Comparison of the Effect of Skeletonized and Pedicled Left Internal Thoracic Artery Harvesting Techniques in Coronary Artery Bypass Surgery

Abstract

Palanki Surya Satya Gopal1 , Sai Pavan Anne2 , Madhusudan Lal Kummari3 , Kaladhar Bomma4 , Amaresh Rao Malempati5

BACKGROUND We wanted to study the effect of 2 LIMA (Left Internal Mammary Artery) harvesting techniques (skeletonization and pedicled) on ITA’s (Internal Thoracic Arteries) flow, length, postoperative sternal wound infection and postoperative pain. METHODS This is a randomized controlled trial of the two different methods of internal mammary artery harvesting. The study was conducted in the Department of Cardiothoracic Surgery, Nizam’s Institute of Medical Sciences (NIMS) and included people undergoing coronary artery bypass grafting (CABG) over a period of 18 months from January 2016 to July 2017. RESULTS In study subjects, male participants were 28 (70 %).
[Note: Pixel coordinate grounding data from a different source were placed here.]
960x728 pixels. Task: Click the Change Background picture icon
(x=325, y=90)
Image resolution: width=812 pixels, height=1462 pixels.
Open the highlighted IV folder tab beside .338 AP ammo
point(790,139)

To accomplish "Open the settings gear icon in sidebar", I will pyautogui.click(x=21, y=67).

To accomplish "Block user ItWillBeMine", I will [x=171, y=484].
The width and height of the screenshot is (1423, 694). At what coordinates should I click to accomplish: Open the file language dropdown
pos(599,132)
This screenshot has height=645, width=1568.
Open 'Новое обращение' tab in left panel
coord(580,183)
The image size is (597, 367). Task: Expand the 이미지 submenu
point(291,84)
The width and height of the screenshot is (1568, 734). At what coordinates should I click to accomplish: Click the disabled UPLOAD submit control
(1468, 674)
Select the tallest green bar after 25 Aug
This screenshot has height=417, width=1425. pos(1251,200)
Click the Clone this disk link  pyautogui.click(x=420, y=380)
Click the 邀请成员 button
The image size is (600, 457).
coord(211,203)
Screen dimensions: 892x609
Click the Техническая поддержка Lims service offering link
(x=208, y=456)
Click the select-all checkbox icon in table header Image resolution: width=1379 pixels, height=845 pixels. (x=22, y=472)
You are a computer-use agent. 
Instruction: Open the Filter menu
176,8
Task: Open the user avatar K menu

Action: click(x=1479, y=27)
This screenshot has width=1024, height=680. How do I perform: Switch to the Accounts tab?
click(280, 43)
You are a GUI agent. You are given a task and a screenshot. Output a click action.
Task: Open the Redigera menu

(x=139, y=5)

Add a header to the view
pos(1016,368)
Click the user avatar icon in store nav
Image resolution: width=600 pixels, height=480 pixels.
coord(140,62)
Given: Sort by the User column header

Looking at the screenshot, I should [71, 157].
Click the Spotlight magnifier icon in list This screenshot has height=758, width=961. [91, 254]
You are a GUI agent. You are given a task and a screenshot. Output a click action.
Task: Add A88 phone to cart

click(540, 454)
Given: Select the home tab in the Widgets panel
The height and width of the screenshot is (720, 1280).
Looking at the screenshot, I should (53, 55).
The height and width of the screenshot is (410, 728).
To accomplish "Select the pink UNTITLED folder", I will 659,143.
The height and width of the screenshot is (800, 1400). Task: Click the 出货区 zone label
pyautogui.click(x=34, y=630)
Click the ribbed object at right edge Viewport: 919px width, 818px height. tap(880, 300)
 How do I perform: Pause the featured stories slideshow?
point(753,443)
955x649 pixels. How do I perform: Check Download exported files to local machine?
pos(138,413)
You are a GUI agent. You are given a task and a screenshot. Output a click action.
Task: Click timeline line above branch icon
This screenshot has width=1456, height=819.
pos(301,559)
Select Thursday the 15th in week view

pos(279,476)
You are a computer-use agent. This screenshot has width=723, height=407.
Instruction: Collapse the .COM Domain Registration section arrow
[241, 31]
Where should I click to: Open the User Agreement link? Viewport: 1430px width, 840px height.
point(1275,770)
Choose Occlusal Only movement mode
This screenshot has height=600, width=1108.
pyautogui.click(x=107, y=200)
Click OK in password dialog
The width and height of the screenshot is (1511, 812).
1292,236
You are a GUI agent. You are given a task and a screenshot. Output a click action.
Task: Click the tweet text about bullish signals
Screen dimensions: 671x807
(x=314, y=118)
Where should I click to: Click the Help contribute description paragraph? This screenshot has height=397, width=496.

The mean flowrate of skeletonized group was 99.7 ± 5.03 and that of the pedicled group was 60.5 ± 3.97; the mean difference (39.2) between the two groups was statistically significant. The mean length of skeletonized group was 21.55 ± 2.26 and that of the pedicled group was 15.6 ± 2.39; the mean difference (5.95) between the two groups was statistically significant. In the skeletonized group, 1 (5 %) had no pain, 8 (40 %) had mild pain, 6 (30 %) had moderate pain, 4 (20 %) had severe pain, and 1 (5 %) had very severe pain. In the pedicled group, 6 (30 %) had mild pain, 6 (30 %) had moderate pain, 5 (25 %) had severe pain and 3 (15 %) had very severe pain. The difference in the proportion of postoperative sternal infections within the study group was statistically not significant. CONCLUSIONS Skeletonization technique has higher mean free flow (of the LIMA) and mean length (of the left internal thoracic artery graft) than that of pedicled technique.